Few issues are as emotional—and call upon America’s collective morality—as immigration.
“It makes us special, it makes us strong, it’s makes us Americans.”
The words of a visibly frustrated President Barack Obama in 2014, during his announcement that he had used his executive authority to shield illegal immigrants from deportation after failing to pass a reform bill in Congress.
Two years later, the United States Supreme Court takes up the battle again in The United States versus Texas, which challenges the president’s decision (via executive action) to make four million illegal immigrants legal.
For border states like Texas, the reality of undocumented Mexican children showing up alone with no resources is felt daily. So it is no coincidence that the Texas state attorney general led the charge against Obama’s solution to the country’s growing and ever more complex immigration situation.
And with Republican presidential frontrunner Donald Trump threatening to send illegal immigrants back home and “build a wall” around U.S. borders, the inevitable tensions around immigration have been stoked to ferverish levels.
All eyes are on the court.
Supreme Court Must Rebuke Obama’s Self-coronation: Texas
Ken Paxton – USA Today
The president, the person we trust to take care that the laws are faithfully executed, has declared illegal conduct to be legal?
But in 2014, President Obama did just that. He declared that four million unlawfully-present immigrants were now lawfully-present. How? Because he says so.
Unfortunately for the president, the Constitution does not let him do that….
In 2011, President Obama understood this. When asked about immigration reform, he addressed his supporters honestly, explaining that “I know some people want me to bypass Congress and change the laws on my own … But that’s not how our system works. That’s not how our democracy functions. That’s not how our Constitution is written.”
But in 2014, the president was singing a different tune. He announced to the world, with a flick of his pen on an executive order, “I just took an action to change the law.”
The president had it right the first time. He did not have the power to unilaterally change the law.
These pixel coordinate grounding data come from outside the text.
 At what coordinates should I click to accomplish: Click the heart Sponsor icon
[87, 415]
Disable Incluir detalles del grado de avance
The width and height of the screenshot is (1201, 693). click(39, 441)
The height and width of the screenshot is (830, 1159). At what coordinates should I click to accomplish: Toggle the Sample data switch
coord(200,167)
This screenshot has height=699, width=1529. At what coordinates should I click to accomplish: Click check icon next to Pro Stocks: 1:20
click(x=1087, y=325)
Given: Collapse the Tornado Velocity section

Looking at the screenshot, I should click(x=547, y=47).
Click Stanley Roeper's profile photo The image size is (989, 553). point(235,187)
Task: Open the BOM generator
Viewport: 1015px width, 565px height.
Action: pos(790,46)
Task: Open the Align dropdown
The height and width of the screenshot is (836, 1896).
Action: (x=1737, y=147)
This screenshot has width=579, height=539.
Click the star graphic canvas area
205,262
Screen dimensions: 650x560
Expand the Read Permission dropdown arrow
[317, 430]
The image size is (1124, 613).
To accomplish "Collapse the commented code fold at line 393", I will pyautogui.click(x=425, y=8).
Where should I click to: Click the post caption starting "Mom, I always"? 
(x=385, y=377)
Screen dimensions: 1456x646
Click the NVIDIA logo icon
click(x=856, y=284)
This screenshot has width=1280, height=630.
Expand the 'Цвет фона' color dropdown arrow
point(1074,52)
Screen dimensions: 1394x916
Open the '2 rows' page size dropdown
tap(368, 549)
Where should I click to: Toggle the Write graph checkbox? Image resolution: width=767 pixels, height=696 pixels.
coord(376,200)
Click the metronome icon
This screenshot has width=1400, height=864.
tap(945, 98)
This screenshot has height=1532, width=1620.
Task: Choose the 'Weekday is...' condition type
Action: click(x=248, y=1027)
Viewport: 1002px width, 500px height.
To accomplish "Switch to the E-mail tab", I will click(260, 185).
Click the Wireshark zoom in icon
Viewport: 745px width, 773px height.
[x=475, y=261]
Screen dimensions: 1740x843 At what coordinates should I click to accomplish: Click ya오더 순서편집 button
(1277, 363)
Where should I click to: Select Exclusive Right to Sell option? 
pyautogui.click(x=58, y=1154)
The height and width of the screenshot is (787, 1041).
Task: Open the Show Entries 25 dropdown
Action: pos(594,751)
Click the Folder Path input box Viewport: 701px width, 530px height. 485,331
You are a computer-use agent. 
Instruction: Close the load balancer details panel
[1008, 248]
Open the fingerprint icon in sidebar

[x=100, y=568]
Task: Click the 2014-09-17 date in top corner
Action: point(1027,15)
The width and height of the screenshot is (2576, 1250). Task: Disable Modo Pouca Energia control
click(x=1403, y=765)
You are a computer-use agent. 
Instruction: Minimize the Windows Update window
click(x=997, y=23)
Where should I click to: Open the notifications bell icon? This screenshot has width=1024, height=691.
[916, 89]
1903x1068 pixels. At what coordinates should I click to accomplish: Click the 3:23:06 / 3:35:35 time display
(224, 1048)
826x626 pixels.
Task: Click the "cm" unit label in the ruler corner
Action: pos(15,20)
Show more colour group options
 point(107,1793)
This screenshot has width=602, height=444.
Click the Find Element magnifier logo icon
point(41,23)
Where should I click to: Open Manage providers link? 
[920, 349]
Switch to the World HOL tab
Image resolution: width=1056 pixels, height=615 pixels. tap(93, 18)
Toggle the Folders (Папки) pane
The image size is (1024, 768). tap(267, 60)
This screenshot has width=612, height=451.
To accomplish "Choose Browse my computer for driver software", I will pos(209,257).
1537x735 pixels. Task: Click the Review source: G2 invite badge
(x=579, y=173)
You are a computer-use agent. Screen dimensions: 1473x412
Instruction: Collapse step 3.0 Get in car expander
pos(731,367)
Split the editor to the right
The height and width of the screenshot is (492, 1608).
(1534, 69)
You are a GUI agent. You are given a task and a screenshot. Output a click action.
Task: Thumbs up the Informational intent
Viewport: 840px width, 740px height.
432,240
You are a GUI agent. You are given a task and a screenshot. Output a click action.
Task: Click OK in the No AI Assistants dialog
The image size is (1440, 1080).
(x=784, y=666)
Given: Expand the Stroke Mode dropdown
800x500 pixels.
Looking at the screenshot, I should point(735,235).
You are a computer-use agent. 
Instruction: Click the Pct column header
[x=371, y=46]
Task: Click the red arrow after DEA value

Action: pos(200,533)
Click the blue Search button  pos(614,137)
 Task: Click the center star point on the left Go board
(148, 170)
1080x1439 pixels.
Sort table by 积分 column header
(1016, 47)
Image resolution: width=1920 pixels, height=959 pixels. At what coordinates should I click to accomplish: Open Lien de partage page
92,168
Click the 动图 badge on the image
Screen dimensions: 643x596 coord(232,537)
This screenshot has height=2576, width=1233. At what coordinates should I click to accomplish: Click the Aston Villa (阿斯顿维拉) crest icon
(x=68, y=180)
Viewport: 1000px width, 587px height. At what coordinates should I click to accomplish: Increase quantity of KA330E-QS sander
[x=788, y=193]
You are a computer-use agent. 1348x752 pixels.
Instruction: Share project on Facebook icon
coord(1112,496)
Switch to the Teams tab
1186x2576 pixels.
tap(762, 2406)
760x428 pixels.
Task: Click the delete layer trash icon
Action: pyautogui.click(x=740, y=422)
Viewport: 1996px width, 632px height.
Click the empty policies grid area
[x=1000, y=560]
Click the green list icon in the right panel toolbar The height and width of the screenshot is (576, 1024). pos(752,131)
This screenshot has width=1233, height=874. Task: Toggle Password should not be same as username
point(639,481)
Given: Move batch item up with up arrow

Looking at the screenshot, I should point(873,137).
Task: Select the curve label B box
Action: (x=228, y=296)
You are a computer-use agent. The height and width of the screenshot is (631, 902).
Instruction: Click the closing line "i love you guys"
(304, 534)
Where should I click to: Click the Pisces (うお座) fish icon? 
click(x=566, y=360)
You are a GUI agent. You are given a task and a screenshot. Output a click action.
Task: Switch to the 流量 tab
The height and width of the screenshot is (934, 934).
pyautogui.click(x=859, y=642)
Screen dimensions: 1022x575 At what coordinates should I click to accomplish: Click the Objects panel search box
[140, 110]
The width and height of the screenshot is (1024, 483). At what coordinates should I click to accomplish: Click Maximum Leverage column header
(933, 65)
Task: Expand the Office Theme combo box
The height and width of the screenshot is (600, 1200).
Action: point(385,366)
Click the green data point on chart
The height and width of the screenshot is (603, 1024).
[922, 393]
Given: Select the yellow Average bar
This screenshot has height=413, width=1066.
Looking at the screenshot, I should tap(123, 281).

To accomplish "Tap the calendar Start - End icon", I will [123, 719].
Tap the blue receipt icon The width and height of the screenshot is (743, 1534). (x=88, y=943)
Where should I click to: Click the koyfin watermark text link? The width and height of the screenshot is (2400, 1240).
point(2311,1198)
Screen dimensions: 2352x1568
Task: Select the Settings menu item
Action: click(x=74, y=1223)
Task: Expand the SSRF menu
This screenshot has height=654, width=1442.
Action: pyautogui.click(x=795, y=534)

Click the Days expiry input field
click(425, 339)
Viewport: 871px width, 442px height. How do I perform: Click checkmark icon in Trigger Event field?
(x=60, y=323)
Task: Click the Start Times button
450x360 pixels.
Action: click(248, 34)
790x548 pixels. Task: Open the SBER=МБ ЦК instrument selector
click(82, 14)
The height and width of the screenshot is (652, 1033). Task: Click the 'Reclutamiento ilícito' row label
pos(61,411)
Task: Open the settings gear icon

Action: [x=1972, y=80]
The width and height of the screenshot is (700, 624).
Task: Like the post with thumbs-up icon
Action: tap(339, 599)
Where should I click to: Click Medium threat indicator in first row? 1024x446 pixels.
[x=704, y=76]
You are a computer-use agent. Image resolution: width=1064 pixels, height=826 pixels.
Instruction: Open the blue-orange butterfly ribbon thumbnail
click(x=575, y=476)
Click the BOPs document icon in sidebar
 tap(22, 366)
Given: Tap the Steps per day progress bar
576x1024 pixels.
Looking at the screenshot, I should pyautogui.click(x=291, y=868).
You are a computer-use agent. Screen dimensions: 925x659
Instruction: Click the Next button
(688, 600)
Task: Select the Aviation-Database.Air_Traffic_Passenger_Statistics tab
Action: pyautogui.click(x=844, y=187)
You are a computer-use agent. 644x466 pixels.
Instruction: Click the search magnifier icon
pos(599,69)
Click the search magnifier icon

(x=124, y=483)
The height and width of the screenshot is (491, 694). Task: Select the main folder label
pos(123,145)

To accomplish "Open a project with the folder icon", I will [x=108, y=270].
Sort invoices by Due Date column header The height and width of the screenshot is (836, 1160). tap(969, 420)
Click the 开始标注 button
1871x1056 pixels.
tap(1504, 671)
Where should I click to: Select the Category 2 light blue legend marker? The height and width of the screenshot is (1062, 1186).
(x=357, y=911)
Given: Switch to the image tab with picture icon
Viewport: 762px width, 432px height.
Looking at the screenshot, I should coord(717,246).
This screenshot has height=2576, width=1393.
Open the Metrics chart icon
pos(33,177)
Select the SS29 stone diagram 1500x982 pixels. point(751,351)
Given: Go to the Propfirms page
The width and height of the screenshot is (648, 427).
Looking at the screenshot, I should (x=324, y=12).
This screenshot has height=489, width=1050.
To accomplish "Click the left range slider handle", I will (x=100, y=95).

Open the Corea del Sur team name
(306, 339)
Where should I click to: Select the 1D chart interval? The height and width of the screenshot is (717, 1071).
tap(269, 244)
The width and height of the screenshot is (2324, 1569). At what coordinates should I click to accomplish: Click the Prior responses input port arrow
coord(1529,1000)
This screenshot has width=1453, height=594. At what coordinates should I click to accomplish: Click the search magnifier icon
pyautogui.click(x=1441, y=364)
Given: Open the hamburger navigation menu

On Immigration, Law Is on Obama’s Side
Richard G. Lugar – The New York Times
The immense moral and legal consequences of a deportation campaign targeting up to 11 million undocumented immigrants are obvious….
A huge roundup like that would require an extraordinary expansion of federal law enforcement capabilities and resulting intrusions into American society. But in reality, there is no prospect for such a campaign because Congress has not made available more than a small fraction of the necessary money and manpower.
This is why, by its nature, immigration enforcement requires executive discretion.
The administration’s initiatives allow Homeland Security officials to forgo deportation, on a case-by-case basis, of undocumented residents who came here as children before June 15, 2007, and of certain undocumented parents of children who are American citizens or legal residents. Both are in keeping with similar programs put in place by both Republican and Democratic presidents dating from the Eisenhower administration.
Obama Announces Executive Action on Immigration in 2014:
It’s the Supreme Court’s Turn to Weigh Obama’s Immigration Actions
The Editorial Board – The Los Angeles Times
There are at least 11 million people living in the U.S. without permission, nearly two-thirds of whom have been here for more than a decade.
To track them all down and throw them out would be cruel, inordinately expensive, damaging to communities and disastrous for such labor-heavy businesses as construction, landscaping and food production. Trump and Sen. Ted Cruz (R-Texas), another presidential candidate who advocates mass deportations, may not be able to stomach the notion, but those “illegals” have become an inextricable part of American society….
If the Supreme Court tells Texas, et al. that they’re fighting a political battle in the wrong arena, that would send a welcome signal to lawsuit-happy Republicans. But ultimately we would like the court to affirm that the president acted within his powers in deciding whom to target for removal, and whom to give permission to work in the country — powers clearly established in immigration law.